Tra i Paesi vincitori della Seconda guerra mondiale, gli Stati Uniti d’America ebbero un ruolo certamente preminente nella riorganizzazione del nuovo ordine internazionale, rispetto ai Paesi cosiddetti “alleati” che conobbero l’occupazione nazista e la devastazione. Oggi l’America, secondo alcuni politologi, è “un impero nascosto”, nel senso che, “pur non mostrandosi come tale, è per sua natura imperialista sul piano politico ed economico”. Parte da questa premessa l’analisi geopolitica di p. Giovanni Sale, scrittore de La Civiltà Cattolica, nel numero 4.188 della rivista in uscita sabato ma, come di consueto, anticipato al Sir.

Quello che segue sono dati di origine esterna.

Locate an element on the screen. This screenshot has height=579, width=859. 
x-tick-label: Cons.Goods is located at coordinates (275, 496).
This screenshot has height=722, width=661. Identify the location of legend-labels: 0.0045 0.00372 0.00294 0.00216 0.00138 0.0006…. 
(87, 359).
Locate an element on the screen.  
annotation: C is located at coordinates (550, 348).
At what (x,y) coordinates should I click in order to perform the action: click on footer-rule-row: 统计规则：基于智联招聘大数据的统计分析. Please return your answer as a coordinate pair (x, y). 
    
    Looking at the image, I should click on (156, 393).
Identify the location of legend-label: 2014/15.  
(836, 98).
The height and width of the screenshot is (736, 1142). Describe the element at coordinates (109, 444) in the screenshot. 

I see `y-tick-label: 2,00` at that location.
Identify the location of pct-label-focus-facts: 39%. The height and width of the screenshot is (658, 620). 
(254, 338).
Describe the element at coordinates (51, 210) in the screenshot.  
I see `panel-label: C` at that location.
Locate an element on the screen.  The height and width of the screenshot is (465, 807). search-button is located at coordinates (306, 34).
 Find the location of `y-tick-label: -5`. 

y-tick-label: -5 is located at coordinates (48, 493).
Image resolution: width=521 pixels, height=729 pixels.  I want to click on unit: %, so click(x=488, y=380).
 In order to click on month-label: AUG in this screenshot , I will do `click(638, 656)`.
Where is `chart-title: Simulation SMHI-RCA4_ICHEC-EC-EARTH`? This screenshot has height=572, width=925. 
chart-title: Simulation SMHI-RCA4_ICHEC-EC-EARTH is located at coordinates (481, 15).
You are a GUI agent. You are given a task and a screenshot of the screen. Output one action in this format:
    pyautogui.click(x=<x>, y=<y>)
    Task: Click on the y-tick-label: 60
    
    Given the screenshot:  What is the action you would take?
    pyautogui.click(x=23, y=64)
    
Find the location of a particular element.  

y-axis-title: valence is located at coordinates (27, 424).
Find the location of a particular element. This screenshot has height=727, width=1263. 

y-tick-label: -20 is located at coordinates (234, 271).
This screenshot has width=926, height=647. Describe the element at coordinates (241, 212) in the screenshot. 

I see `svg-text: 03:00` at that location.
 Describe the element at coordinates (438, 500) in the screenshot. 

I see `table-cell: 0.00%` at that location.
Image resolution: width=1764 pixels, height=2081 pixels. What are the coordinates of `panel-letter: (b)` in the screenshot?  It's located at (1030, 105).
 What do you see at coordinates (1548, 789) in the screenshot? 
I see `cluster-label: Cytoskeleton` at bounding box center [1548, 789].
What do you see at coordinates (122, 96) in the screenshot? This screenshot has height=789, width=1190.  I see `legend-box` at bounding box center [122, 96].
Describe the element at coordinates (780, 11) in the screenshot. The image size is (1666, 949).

L’architettura imperiale statunitense, secondo il politologo Lucio Caracciolo citato dal gesuita, verte sul principio che non vi è “letteralmente centimetro quadrato in terra e in mare che possa lasciare l’America indifferente”. Dopo la Seconda guerra mondiale, prosegue Sale, questo impero “si è strutturato in forma marittima: il planisfero è stato diviso in sette spicchi, ognuno dei quali è presidiato da sette flotte della US Navy”. Il punto centrale è, allora, “controllare direttamente o indirettamente i cosiddetti ‘colli di bottiglia’, che regolano i traffici da cui passano i nove decimi delle merci, oltre ai cavi internet, gasdotti, oleodotti e altro”. In questo scenario, secondo il gesuita, “l’informalità dell’impero consente agli Usa un grado notevole di flessibilità tattica nel muoversi nello scacchiere geopolitico internazionale. Da qui il sistema delle alleanze o di più larghe intese che disegna la sfera di influenza americana”. In questa struttura, “spiccano due nuclei centrali: il primo, l’anglosfera, centrato sull’accordo dei cinque occhi (americano, inglese, canadese, neozelandese e australiano); il secondo costituito dai Paesi che formano il Patto Atlantico, arrivati oggi a 32.
Di qui, in estrema sintesi, la conclusione di Sale: “Sarà, ma solo in parte, il nuovo presidente degli Usa a determinare se vorrà governare una Confederazione di Stati o un impero ‘oceanico'”.